Model

To define a model (i.e. the computation graph) that will be used for training, you’ll need to subclass ModelDesc and implement several methods:

class MyModel(ModelDesc):
    def _get_inputs(self):
        return [InputDesc(...), InputDesc(...)]

    def _build_graph(self, inputs):
        # build the graph

    def _get_optimizer(self):
      return tf.train.GradientDescentOptimizer(0.1)

Basically, _get_inputs should define the metainfo of all the possible placeholders your graph may need. _build_graph should add tensors/operations to the graph, where the argument inputs is the list of input tensors matching _get_inputs.

You can use any symbolic functions in _build_graph, including TensorFlow core library functions and other symbolic libraries.

tensorpack also contains a small collection of common model primitives, such as conv/deconv, fc, batch normalization, pooling layers, and some custom loss functions. Using the tensorpack implementations, you can also benefit from argscope and LinearWrap to simplify the code.

argscope and LinearWrap

argscope gives you a context with default arguments. LinearWrap allows you to simplify “linear structure” models by adding the layers one by one.

The following code:

with argscope(Conv2D, out_channel=32, kernel_shape=3, nl=tf.nn.relu):
    l = (LinearWrap(image)  # the starting brace is only for line-breaking
             .Conv2D('conv0')
             .MaxPooling('pool0', 2)
             .Conv2D('conv1', padding='SAME')
             .Conv2D('conv2', kernel_shape=5)
             .FullyConnected('fc0', 512, nl=tf.nn.relu)
             .Dropout('dropout', 0.5)
             .tf.multiply(0.5)
             .apply(func, *args, **kwargs)
             .FullyConnected('fc1', out_dim=10, nl=tf.identity)())

is equivalent to:

l = Conv2D('conv0', image, 32, 3, nl=tf.nn.relu)
l = MaxPooling('pool0', l, 2)
l = Conv2D('conv1', l, 32, 3, padding='SAME', nl=tf.nn.relu)
l = Conv2D('conv2', l, 32, 5, nl=tf.nn.relu)
l = FullyConnected('fc0', l, 512, nl=tf.nn.relu)
l = Dropout('dropout', l, 0.5)
l = tf.multiply(l, 0.5)
l = func(l, *args, **kwargs)
l = FullyConnected('fc1', l, 10, nl=tf.identity)

Use Models outside Tensorpack

You can use tensorpack models alone as a simple symbolic function library, and write your own training code instead of using tensorpack trainers.

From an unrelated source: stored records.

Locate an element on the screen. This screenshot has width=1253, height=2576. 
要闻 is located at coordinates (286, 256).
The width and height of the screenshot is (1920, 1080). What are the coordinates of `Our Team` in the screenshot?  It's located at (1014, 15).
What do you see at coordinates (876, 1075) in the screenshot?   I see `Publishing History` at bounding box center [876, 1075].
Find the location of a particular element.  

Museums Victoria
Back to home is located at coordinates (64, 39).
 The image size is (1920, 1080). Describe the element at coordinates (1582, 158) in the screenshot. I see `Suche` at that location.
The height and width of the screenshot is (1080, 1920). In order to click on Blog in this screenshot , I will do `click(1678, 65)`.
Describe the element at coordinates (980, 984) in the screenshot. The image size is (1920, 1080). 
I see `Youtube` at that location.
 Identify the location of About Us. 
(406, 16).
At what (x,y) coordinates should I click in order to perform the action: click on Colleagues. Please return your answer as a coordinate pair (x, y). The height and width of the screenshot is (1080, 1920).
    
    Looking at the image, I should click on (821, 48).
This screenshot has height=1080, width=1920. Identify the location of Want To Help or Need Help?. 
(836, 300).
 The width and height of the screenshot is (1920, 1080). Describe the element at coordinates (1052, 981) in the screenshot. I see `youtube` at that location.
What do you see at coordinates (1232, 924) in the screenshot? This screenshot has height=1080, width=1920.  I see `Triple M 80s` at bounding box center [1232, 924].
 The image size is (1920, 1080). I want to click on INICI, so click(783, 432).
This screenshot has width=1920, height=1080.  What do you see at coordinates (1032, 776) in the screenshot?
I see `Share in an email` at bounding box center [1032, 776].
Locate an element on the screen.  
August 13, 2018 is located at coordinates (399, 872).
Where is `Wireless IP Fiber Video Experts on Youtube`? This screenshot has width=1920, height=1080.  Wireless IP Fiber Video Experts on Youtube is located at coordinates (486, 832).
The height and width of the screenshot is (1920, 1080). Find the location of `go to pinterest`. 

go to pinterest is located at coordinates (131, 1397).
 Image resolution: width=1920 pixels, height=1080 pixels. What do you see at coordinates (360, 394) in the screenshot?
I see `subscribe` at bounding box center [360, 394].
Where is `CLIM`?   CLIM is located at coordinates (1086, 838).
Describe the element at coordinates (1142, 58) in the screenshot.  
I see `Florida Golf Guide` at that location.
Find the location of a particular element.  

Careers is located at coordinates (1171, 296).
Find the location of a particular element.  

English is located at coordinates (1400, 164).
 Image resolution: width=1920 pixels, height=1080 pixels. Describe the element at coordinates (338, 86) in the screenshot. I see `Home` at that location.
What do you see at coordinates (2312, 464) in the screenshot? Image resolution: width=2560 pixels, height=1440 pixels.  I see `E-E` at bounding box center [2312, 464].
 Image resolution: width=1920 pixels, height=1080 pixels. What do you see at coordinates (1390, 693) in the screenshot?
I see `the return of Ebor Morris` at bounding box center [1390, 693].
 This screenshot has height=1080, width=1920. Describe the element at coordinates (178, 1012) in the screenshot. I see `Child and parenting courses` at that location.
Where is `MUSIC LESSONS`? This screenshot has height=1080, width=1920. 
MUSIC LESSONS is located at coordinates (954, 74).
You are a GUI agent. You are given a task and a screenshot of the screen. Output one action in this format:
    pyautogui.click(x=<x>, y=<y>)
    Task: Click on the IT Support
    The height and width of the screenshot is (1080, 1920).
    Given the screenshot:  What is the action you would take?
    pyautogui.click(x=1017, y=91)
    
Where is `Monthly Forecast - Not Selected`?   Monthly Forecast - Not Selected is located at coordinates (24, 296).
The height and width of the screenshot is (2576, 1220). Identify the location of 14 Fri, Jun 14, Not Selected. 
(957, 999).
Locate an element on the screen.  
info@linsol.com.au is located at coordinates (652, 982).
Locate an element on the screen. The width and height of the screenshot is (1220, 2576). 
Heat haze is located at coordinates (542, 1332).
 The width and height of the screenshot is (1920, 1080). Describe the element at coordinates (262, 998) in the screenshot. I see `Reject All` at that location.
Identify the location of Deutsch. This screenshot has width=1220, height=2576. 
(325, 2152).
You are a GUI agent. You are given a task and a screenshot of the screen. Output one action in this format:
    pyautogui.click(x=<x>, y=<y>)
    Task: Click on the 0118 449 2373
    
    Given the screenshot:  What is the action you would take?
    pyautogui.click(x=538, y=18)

To do this, just enter a TowerContext when you define your model:

with TowerContext('', is_training=True):
    # call any tensorpack layer

Some layers (in particular BatchNorm) has different train/test time behavior which is controlled by TowerContext. If you need to use the tensorpack version of them in test time, you’ll need to create the ops for them under another context.

with tf.variable_scope(tf.get_variable_scope(), reuse=True), TowerContext('predict', is_training=False):
    # build the graph again

Use Other Symbolic Libraries within Tensorpack

When defining the model you can construct the graph using whatever library you feel comfortable with.

Usually, slim/tflearn/tensorlayer are just symbolic functions, calling them is nothing different from calling tf.add. However it is a bit different to use sonnet/Keras.

sonnet/Keras manages the variable scope by their own model classes, and calling their symbolic functions always creates new variable scope. See the Keras example for how to use them within tensorpack.